Trainline is embracing mobile and crowdsourcing trends, says CTO Mark Holt
But will all of that data be a problem when the GDPR hits?
It's been almost four years since Mark Holt joined Trainline as the company's CTO. Although some of his proudest achievements include the backend move to the Amazon cloud in 2015, and various acquisitions across Europe, he knows that the future for the consumer-facing side is in peoples' pockets:
"The industry is moving online; everything's moving online. Actually, everything's moving on mobile," says Holt. "We've invested really heavily in a great customer mobile experience."
Almost half a million people use Trainline's app to get to work every day. The firm was one of the drivers of mobile tickets and has made a push to ensure that the software is ready - even if the physical infrastructure isn't quite there yet.
Part of the app is called BusyBot, which crowdsources information from passengers to improve journeys. The idea is simple: when a passenger takes their seat, they can open the Trainline app and answer just two questions: whether there are seats around them (Yes/No), and how many (Lots/Not very many).
"We sort of assumed that people would lie about seats near them, but actually twenty six thousand people a day dump data into this bot, which enables us to do really good stuff.
"My example is if you're going from London Bridge to Brighton, BusyBot will say to you ‘Get on the back of the train, because you're definitely not going to get a seat at London Bridge, but a significant proportion of people are going to get off at Gatwick and more of them are going to get off at the back of the train'."

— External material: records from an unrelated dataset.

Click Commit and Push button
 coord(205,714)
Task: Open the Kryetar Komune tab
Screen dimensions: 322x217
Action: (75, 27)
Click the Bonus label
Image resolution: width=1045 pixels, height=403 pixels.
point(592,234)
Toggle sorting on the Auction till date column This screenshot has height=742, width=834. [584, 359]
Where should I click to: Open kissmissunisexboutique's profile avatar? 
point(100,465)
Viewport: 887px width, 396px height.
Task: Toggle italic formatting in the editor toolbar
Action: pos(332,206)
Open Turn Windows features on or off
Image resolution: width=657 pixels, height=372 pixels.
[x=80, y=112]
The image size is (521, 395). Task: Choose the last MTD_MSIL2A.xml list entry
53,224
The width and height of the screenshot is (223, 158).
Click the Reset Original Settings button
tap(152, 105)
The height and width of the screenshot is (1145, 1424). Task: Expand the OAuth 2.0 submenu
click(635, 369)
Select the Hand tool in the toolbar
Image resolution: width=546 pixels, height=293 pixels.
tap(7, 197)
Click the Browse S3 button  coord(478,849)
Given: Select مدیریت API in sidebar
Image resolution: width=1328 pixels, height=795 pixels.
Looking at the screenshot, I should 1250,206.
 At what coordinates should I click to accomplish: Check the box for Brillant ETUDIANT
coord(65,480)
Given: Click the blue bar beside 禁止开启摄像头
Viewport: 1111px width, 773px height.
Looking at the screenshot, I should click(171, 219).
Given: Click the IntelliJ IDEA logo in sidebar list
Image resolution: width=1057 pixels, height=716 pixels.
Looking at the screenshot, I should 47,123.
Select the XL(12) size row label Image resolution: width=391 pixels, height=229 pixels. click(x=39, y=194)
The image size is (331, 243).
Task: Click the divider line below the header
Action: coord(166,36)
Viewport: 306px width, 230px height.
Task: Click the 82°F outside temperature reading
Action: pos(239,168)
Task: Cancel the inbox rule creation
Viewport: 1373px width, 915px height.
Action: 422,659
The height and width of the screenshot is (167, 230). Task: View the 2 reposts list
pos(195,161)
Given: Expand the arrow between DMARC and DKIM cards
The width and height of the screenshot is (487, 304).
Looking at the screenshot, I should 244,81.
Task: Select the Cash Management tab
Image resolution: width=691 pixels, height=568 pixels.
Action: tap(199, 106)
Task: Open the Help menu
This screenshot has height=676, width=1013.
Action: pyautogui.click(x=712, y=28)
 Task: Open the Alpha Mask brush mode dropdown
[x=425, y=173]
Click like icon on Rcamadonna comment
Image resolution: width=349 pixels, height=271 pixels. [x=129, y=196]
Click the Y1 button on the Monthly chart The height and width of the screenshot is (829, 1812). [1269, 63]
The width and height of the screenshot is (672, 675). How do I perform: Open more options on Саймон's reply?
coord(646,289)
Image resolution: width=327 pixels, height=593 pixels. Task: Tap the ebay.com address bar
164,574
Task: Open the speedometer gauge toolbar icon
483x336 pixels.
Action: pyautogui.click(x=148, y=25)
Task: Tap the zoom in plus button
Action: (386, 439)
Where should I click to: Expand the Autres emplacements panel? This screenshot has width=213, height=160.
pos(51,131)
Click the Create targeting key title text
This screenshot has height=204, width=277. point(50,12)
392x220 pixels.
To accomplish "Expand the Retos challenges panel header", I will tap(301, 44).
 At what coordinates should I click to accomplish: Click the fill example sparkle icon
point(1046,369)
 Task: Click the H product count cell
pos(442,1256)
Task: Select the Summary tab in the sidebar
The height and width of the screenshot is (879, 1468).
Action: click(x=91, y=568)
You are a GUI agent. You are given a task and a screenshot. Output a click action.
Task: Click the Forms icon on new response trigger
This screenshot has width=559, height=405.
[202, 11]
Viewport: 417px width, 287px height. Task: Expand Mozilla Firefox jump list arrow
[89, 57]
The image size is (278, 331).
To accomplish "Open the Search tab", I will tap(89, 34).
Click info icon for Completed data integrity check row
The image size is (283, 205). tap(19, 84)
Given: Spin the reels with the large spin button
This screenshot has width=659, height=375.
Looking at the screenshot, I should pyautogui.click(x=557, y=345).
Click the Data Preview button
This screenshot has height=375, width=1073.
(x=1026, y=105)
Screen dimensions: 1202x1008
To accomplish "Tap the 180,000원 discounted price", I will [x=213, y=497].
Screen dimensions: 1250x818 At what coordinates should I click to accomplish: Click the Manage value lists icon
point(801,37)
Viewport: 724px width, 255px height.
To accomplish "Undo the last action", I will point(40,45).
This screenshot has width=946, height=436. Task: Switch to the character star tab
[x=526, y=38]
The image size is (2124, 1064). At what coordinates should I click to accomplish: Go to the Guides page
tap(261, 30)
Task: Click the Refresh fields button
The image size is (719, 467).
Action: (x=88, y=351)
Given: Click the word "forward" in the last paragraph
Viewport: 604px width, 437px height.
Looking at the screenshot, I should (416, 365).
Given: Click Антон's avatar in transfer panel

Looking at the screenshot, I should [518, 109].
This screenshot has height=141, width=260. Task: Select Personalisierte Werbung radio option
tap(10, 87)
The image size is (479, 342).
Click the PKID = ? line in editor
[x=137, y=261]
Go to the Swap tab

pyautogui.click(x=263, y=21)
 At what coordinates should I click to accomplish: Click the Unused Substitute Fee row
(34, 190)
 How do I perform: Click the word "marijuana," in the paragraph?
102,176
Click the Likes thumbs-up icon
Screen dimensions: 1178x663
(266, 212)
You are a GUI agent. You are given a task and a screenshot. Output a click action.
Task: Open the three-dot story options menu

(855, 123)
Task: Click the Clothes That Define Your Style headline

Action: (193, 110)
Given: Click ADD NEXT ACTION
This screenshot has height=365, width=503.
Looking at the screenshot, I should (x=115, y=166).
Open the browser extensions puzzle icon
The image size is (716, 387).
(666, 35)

There is a big disparity between users of the Trainline app (about 450,000) and BusyBot (26,000; about six per cent of the total). However, Holt and his team are completely happy with that figure:
"Twenty six thousand people is a lot of data, [and] we're all about user experience. Anything that gets in peoples' way or becomes irritating is probably not a thing that we're desperate to do."
Trainline continues to improve its use of big data like BusyBot; to the extent that its website can now predict the journeys of regular users. This takes factors like the time of day and their past destinations into account. For about 30 per cent of travellers, it can even pre-fill the day that it expects them to travel.
I love the GDPR...It's good legislation, it's customer-centric - Mark Holt, Trainline CTO
The terms ‘big data' and ‘GDPR' go hand-in-hand, but Holt is far from worried. He's one of the (very few) people that we have interviewed who confesses to "loving" the new regulation:
"I think it's great. It's fantastic; it's good legislation, it's customer-centric, and if people weren't managing their data in a GDPR-compliant way previously, that's a bit of a fail… We were already operating in what you might call a ‘GDPR-light' way. We've got a security team who are very focused on privacy, and slightly obsessed with it; security and privacy are absolutely critical… It's supposed to provoke those people who aren't paying very much attention to privacy to pay attention to it."